Forestry Friday … The Ride Along

Forestry, mentoring, education

The truck is fueled and ready. Do you want to go for a ride along?

Ralph was a state forester. He’s retired now, but he’s been a friend throughout my career. He gave me my first ride along.

When I met Ralph, I was a firefighter in the summer and attending community college.  I declared my Forestry Major and was preparing to transfer to Humboldt State University. I had not taken any forestry classes yet. That would start the next year. I didn’t have much forestry work experience. I knew Ralph from my job at the fire station. I asked if I could ride along with him for a day. He gladly took me up on it. I learned a lot from Ralph.

Forestry, mentoring, education

Jaime spent the day exploring a little West Coast forestry.

The other day I took a young woman, named Jaime, for a ride along. She’s contemplating her next career move. She is a cousin of a close friend.

The night before, Mary and I visited with our friends, Jaime, and her father. We had a wonderful conversation.  Jaime recently completed her Bachelor degree at Warren Wilson College in North Carolina. Now she was considering going for an environmental law degree. Mary and I were both thinking, She needs to go for a ride along. When offered, she leaped at the chance.

The next day we started out with an introduction to our company’s head research scientist, CJ. These two women hit it off famously. After an insightful conversation about environmental science, careers and education, we headed out to the mill.

We toured the mill complex where Jaime started out watching the pole plant processing logs. Next, we went through the sawmill.

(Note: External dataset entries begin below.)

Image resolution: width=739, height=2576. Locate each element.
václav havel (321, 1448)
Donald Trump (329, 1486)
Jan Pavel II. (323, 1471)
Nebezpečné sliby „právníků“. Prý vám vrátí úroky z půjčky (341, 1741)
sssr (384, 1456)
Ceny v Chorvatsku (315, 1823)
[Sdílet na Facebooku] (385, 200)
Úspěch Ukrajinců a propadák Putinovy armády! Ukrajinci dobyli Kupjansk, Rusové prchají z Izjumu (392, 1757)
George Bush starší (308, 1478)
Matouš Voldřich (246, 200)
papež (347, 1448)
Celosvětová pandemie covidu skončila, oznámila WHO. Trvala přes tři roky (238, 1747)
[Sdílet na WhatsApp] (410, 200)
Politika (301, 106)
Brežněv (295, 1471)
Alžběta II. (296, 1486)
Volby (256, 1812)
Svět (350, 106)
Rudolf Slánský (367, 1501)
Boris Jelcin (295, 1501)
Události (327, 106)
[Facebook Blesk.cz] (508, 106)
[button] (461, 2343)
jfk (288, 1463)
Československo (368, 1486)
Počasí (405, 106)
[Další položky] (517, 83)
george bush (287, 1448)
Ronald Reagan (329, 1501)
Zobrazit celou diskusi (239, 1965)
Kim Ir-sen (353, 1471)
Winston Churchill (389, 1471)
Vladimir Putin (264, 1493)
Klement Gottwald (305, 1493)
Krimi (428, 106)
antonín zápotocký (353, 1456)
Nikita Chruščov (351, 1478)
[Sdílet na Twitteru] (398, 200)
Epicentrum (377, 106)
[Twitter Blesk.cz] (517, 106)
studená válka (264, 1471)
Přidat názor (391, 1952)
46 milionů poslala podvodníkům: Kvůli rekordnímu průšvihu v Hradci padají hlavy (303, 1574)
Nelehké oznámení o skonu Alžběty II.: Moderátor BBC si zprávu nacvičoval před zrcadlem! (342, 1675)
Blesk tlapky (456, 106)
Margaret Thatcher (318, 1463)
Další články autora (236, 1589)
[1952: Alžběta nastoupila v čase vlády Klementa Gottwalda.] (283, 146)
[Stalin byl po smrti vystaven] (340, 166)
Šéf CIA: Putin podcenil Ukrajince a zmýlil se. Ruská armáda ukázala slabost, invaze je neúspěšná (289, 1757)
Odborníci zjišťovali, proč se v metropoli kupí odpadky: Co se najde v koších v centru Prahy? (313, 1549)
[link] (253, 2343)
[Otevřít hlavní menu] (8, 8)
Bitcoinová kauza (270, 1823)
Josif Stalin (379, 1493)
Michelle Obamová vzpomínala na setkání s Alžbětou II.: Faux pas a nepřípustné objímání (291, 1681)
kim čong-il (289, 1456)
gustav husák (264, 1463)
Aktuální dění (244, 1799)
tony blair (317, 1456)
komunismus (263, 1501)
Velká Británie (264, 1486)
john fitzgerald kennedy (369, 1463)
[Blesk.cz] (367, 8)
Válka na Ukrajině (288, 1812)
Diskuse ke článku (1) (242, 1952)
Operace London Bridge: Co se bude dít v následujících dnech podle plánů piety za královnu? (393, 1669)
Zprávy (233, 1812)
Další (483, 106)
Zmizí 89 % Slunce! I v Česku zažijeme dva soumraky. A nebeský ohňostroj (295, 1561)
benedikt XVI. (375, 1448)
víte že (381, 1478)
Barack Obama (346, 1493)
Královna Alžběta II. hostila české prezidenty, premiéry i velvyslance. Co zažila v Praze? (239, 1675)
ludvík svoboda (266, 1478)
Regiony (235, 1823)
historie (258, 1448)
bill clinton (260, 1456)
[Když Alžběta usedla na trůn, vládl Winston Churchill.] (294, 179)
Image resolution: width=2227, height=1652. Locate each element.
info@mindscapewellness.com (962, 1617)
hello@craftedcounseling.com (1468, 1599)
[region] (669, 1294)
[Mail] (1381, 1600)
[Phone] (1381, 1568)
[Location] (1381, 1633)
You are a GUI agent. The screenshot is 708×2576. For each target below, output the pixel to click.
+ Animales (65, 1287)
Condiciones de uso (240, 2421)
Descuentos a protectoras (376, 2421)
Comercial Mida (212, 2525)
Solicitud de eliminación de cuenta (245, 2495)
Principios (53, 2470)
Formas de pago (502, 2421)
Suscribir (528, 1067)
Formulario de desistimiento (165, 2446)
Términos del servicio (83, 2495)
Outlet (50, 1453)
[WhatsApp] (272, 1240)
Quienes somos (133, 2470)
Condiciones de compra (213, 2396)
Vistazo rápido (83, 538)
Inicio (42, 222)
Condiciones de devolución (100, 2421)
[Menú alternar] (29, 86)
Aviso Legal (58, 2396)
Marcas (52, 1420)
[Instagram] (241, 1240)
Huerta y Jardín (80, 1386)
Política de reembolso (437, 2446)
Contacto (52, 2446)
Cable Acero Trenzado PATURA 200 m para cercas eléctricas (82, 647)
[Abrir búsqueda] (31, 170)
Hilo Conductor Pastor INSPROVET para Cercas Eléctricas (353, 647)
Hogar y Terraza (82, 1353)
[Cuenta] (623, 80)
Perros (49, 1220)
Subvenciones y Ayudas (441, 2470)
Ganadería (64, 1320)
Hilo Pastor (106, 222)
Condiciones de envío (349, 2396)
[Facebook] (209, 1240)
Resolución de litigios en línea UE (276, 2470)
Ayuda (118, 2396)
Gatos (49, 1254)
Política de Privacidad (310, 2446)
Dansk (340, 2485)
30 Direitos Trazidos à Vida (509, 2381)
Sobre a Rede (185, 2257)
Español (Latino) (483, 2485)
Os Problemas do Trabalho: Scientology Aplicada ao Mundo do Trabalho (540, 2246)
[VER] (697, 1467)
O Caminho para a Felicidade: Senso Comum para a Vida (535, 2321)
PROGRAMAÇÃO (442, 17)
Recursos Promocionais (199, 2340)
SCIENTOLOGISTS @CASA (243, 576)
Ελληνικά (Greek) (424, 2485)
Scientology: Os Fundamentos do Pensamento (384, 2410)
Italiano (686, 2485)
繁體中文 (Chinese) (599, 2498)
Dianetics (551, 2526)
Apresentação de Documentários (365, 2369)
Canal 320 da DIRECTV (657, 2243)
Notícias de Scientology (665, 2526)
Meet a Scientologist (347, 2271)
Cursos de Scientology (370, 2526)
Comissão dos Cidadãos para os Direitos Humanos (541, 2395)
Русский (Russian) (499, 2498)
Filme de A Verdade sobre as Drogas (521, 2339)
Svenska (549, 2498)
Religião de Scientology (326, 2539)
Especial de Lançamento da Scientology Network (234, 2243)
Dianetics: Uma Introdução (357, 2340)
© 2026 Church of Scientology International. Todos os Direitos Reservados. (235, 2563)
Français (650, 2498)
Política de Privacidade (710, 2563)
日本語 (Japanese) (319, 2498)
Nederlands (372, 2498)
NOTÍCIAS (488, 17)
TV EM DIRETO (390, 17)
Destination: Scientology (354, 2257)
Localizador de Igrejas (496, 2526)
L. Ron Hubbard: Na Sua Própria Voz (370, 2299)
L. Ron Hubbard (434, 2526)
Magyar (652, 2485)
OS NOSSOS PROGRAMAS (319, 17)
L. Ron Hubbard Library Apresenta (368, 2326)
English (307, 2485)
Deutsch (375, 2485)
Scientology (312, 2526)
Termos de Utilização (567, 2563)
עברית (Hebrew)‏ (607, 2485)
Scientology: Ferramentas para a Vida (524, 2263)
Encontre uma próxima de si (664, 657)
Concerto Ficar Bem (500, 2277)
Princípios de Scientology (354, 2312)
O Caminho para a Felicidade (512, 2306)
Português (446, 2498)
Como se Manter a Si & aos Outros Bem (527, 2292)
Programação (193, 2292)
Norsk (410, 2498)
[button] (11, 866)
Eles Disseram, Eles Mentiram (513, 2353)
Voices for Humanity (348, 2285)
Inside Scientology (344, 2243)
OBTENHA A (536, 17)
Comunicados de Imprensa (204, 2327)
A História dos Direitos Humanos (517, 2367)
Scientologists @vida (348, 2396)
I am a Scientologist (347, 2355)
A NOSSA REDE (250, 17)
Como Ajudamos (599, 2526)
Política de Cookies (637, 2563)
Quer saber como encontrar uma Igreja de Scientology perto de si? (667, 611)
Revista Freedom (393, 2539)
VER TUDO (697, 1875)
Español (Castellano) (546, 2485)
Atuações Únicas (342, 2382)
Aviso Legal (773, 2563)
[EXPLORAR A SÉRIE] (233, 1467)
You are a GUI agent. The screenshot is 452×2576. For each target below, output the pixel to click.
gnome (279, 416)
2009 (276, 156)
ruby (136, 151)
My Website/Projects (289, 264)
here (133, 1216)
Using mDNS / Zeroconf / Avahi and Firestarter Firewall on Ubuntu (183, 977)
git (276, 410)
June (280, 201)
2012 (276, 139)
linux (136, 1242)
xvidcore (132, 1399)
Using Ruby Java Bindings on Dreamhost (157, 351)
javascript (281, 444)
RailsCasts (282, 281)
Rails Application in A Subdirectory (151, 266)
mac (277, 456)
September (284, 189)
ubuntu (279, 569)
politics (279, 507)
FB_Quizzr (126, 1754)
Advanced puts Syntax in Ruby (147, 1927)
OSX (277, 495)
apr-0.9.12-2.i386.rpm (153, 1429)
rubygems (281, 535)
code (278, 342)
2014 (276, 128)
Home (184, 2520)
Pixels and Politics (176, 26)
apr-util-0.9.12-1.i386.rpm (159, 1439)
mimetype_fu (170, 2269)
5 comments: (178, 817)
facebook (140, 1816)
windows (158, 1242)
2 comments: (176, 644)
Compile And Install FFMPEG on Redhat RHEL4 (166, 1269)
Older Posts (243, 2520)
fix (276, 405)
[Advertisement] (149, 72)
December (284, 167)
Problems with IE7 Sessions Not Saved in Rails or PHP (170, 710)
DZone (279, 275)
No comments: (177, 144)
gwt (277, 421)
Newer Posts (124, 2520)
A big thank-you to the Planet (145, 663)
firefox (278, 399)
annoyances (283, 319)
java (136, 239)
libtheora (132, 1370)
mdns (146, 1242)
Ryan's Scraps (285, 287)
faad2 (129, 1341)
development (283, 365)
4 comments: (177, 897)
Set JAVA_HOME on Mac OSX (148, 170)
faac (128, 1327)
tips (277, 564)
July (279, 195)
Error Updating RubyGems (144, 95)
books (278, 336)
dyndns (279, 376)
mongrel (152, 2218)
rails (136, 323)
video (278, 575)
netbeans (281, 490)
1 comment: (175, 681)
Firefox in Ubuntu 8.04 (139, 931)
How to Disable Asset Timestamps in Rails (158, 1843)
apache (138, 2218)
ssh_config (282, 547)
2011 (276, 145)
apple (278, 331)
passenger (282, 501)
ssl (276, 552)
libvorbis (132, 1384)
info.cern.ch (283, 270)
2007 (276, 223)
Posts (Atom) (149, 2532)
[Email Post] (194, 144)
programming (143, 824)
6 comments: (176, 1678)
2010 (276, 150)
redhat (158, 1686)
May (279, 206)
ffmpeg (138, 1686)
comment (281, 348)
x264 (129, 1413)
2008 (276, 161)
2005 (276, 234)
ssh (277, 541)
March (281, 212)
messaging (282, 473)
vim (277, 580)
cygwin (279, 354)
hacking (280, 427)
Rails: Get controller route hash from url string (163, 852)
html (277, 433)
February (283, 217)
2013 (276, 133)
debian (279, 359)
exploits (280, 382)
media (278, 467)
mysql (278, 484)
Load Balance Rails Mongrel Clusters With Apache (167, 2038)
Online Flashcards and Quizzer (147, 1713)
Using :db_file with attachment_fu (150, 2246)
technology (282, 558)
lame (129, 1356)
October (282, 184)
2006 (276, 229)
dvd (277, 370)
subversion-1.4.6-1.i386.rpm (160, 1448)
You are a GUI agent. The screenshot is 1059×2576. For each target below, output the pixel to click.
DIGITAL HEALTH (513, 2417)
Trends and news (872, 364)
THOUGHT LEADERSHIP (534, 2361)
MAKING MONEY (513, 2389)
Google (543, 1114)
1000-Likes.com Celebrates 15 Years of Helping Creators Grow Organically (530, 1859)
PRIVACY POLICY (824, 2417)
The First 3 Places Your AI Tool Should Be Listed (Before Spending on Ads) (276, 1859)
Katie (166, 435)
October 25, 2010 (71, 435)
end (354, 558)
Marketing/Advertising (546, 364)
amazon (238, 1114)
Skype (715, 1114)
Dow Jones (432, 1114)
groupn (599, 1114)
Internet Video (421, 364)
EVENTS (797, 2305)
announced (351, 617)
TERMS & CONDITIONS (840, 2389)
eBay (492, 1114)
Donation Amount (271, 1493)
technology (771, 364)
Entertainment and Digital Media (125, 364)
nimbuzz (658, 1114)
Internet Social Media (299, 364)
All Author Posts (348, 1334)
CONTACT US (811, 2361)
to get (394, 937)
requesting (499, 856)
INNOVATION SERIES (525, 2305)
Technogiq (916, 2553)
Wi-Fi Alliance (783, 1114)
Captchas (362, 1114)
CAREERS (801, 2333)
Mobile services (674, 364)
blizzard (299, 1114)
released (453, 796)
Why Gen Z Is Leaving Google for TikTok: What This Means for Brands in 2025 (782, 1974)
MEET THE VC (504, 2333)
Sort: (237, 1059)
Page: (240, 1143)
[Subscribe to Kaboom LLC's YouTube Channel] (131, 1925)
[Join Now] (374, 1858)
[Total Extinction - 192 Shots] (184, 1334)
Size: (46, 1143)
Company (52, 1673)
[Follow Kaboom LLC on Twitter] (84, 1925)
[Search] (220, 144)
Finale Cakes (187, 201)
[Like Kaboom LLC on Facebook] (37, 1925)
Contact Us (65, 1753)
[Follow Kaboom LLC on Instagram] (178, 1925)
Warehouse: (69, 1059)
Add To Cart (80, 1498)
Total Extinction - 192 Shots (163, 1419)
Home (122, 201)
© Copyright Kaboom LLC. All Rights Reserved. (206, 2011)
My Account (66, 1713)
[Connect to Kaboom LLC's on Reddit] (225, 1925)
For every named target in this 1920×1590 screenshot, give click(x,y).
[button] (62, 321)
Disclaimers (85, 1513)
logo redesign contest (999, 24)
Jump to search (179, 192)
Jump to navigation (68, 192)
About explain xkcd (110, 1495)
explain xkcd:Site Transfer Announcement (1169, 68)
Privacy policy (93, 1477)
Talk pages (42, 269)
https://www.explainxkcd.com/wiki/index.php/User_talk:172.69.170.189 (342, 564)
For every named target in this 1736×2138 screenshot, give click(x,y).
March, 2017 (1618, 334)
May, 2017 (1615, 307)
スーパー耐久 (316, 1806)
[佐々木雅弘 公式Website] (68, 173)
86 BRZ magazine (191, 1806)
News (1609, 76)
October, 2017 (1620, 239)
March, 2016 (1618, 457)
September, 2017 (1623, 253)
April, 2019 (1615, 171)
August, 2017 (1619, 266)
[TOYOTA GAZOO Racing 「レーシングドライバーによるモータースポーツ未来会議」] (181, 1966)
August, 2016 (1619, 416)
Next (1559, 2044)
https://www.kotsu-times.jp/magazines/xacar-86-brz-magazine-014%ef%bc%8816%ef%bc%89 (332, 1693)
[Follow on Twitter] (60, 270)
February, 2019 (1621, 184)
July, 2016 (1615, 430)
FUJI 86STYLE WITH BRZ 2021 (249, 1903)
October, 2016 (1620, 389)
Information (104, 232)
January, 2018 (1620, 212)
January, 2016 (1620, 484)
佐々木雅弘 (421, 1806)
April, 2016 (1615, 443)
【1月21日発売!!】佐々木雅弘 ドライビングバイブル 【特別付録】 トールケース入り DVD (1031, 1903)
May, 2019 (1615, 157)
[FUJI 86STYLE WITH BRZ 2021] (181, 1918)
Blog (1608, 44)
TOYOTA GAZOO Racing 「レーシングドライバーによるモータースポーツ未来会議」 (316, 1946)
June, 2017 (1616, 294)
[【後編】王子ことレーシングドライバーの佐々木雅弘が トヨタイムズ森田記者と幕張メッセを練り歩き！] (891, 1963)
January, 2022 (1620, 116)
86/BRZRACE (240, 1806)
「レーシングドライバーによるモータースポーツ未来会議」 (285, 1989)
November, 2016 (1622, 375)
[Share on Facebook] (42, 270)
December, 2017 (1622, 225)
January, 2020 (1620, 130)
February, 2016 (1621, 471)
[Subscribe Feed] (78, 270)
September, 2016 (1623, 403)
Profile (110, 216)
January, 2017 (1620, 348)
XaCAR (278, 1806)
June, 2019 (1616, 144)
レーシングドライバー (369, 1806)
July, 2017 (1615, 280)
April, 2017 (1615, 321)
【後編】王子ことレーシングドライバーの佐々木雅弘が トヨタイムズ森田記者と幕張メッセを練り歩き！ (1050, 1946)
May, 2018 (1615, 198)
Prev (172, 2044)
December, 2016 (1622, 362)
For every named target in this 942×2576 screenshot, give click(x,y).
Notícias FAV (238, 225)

She asked a ton of questions about the process and took a few pictures to send to her friends back in North Carolina. After the mill tour it was back to the truck.

Forestry, mentoring, education

She saw some modern logging technology in this tree shear.

We headed out to look at the timberlands. Our conversation centered on forestry practices, land management and environmental issues.  We started near Shingletown, looking at forestry practices, and ended the day at the Ponderosa Burn, talking about fire restoration.

Forestry, mentoring, education

Valley Quail in the Ponderosa Burn.

Now, if I sound like the wise professional bestowing my vast knowledge from on high, let me correct that right now. This education process is a two way street. Our conversations weren’t all about forestry. I learned about all manner of issues important to her generation. We both had a fun and instructive day.

Forestry, mentoring, education

Channeling her inner Vanna White, Jaime shows off some old time milling technology in this teepee burner.

Making time for young people to go for a ride along or job shadow for a day is time well spent. A day job shadowing does something for them that a semester of school doesn’t do.  It gives them a big picture of the profession. As professionals we benefit from this time too. We’re never too old to learn and they too have a lot to share.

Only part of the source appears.